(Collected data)
○ ○ ○ ○
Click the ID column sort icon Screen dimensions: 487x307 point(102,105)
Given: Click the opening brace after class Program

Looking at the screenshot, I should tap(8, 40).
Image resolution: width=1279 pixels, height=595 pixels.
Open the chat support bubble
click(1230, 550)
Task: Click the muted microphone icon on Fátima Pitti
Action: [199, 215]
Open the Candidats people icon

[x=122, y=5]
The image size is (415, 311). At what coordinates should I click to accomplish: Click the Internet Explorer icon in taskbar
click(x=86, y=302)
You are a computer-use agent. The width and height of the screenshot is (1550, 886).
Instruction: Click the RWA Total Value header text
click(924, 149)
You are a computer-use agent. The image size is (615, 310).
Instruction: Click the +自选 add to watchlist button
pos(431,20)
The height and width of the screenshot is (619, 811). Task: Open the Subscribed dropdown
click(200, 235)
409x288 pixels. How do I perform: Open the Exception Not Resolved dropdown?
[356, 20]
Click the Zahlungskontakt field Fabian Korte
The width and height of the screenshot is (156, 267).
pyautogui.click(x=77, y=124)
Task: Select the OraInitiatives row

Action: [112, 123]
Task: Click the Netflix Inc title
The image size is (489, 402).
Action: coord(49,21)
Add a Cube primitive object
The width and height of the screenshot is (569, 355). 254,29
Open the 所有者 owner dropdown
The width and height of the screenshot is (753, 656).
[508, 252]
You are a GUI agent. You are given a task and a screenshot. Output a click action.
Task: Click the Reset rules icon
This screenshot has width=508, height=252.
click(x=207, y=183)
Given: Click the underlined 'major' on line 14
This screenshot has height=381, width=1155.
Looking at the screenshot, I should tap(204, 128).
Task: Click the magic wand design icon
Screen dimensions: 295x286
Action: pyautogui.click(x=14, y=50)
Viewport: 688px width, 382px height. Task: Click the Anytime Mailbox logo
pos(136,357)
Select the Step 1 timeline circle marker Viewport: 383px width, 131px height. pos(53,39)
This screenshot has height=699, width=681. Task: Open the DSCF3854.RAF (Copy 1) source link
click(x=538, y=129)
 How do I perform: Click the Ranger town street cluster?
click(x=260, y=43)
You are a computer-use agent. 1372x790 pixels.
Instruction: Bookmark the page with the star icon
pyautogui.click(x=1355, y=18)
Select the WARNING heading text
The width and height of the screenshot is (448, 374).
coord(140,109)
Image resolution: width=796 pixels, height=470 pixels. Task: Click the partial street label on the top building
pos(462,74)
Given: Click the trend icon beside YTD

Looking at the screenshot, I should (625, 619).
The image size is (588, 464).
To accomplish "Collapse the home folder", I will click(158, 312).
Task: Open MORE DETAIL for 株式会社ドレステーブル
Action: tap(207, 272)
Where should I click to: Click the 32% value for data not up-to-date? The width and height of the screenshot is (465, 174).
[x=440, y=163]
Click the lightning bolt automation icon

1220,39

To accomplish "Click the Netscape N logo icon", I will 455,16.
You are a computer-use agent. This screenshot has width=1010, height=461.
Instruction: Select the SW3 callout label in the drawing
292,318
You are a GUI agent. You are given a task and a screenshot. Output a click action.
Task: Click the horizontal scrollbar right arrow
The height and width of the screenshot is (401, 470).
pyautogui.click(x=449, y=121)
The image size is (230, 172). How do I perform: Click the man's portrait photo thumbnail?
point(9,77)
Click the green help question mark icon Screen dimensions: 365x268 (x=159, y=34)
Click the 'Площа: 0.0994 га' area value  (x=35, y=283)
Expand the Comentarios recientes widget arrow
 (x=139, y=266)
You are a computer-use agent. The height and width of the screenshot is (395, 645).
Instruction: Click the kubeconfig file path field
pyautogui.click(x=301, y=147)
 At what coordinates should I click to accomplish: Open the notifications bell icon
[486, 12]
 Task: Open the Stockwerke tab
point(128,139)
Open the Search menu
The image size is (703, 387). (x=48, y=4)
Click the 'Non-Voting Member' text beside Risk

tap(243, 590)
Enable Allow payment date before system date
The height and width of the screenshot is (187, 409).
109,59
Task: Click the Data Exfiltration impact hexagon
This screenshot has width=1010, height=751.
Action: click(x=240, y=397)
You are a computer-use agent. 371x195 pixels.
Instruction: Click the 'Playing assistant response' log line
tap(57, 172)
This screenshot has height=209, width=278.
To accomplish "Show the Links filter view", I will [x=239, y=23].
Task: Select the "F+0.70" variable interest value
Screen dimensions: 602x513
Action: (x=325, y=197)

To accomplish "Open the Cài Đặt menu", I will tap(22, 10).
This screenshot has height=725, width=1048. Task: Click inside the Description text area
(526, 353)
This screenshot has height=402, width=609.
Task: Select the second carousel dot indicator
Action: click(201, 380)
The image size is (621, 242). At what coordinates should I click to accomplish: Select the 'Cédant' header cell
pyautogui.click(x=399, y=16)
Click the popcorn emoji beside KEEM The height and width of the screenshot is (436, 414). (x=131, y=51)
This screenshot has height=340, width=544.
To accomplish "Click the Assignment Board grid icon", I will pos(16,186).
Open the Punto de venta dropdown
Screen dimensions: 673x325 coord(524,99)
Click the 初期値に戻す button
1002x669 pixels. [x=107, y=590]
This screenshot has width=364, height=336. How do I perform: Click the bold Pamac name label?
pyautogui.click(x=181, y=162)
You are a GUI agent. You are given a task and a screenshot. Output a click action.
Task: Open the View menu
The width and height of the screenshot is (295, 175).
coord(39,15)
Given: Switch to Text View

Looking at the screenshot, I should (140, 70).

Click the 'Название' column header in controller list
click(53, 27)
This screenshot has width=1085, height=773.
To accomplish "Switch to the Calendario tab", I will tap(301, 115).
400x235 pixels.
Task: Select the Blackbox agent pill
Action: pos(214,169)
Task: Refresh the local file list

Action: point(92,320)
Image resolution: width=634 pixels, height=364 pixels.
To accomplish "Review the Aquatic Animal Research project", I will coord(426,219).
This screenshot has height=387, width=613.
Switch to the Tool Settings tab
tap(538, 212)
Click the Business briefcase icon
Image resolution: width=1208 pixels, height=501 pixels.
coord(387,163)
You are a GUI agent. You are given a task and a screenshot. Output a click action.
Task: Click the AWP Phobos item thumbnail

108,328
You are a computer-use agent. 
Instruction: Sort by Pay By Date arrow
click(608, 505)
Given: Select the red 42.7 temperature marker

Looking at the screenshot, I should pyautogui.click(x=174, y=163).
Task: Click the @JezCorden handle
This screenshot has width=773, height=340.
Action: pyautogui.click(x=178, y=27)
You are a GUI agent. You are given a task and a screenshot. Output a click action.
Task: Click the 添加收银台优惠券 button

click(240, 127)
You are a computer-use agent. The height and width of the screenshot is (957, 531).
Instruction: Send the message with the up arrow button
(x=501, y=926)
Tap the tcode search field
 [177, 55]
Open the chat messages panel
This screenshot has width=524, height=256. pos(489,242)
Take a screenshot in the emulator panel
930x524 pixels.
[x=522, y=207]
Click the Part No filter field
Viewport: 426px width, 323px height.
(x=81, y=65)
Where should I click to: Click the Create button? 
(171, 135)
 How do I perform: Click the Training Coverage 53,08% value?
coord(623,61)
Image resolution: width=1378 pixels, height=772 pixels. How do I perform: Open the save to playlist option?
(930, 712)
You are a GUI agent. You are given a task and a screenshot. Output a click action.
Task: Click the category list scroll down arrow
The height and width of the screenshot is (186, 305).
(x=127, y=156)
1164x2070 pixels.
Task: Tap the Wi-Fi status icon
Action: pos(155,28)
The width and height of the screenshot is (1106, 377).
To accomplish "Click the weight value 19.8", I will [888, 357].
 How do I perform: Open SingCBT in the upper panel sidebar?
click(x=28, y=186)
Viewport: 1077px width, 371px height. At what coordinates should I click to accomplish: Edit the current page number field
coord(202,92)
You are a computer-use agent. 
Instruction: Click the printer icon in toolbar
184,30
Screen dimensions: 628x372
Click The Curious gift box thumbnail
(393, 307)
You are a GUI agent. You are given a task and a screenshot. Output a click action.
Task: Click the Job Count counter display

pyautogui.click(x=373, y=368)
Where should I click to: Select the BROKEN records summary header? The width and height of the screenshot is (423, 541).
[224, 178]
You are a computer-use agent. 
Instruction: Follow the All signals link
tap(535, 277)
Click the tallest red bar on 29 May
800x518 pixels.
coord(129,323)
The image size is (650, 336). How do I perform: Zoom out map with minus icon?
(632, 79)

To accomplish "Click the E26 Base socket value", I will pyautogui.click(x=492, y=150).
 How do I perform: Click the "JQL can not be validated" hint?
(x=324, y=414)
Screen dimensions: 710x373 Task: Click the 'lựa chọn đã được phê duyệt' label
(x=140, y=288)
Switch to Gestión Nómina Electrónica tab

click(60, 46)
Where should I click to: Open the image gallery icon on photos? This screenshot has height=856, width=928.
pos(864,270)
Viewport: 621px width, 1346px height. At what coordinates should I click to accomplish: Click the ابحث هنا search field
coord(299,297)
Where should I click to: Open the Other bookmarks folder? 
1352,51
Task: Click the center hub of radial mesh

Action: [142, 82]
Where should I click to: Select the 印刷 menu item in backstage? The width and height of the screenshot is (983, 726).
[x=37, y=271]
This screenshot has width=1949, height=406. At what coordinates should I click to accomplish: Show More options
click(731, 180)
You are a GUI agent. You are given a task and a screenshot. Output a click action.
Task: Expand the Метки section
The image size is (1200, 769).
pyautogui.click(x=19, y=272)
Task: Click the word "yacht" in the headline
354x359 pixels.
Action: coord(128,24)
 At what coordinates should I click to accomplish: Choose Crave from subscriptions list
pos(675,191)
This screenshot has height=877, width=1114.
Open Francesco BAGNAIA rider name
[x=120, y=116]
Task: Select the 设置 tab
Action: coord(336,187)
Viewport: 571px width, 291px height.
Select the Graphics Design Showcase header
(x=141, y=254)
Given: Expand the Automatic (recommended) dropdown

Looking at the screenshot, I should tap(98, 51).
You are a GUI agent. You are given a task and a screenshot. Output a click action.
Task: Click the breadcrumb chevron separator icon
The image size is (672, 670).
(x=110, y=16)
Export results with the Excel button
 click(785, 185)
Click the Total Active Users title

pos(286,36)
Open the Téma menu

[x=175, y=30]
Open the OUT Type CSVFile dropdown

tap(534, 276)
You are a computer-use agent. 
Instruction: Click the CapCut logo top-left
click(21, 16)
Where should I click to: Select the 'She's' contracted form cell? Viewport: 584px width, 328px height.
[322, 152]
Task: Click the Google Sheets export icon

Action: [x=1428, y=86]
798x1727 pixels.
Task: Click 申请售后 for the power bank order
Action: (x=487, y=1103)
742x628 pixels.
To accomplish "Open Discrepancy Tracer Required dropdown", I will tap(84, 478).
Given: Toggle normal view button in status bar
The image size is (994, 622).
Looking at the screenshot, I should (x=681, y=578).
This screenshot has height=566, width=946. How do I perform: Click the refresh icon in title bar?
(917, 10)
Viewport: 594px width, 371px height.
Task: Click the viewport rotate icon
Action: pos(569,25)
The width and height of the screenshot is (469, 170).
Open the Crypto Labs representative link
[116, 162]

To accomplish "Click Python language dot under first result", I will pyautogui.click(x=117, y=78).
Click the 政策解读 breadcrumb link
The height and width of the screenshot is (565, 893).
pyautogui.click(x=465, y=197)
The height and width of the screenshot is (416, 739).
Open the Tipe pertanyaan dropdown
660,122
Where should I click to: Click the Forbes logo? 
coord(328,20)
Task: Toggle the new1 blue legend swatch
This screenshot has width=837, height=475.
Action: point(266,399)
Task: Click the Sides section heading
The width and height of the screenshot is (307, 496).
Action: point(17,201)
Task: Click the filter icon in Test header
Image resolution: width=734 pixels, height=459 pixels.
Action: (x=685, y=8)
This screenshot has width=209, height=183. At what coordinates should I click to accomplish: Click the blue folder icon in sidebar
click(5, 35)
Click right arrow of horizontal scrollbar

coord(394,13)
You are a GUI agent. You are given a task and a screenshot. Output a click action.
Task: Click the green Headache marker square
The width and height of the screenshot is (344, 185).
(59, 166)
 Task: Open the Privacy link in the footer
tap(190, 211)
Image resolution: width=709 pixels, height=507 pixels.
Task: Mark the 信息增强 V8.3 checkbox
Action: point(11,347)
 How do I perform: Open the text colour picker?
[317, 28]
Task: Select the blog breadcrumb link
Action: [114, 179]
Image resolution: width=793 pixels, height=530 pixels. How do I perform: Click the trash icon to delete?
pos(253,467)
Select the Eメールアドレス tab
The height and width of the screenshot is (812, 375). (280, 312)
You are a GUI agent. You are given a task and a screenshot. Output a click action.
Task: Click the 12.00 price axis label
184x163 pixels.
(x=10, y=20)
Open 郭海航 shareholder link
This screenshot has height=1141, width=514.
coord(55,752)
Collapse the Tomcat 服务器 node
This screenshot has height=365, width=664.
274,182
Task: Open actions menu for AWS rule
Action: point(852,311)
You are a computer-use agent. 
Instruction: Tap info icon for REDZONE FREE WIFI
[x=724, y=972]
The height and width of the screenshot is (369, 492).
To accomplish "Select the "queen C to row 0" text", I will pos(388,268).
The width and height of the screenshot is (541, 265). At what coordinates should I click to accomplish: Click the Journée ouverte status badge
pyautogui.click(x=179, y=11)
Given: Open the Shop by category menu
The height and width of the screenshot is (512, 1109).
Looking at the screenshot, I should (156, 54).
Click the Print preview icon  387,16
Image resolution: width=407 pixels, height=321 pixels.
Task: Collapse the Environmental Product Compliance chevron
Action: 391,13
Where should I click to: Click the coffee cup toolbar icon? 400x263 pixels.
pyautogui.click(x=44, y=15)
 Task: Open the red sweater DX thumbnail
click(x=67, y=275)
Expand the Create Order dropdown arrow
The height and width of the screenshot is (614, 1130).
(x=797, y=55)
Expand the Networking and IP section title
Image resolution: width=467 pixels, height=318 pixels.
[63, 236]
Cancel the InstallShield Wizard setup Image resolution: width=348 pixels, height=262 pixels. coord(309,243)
○ ○ ○ ○
• [WORK REQUIRED]: Which lines hold the word "filter"? Return all of them from the records above.

• [SOLUTION TO THIS PROBLEM]:
To accomplish "Show the Links filter view", I will [x=239, y=23].
Click the Part No filter field
Task: Click the filter icon in Test header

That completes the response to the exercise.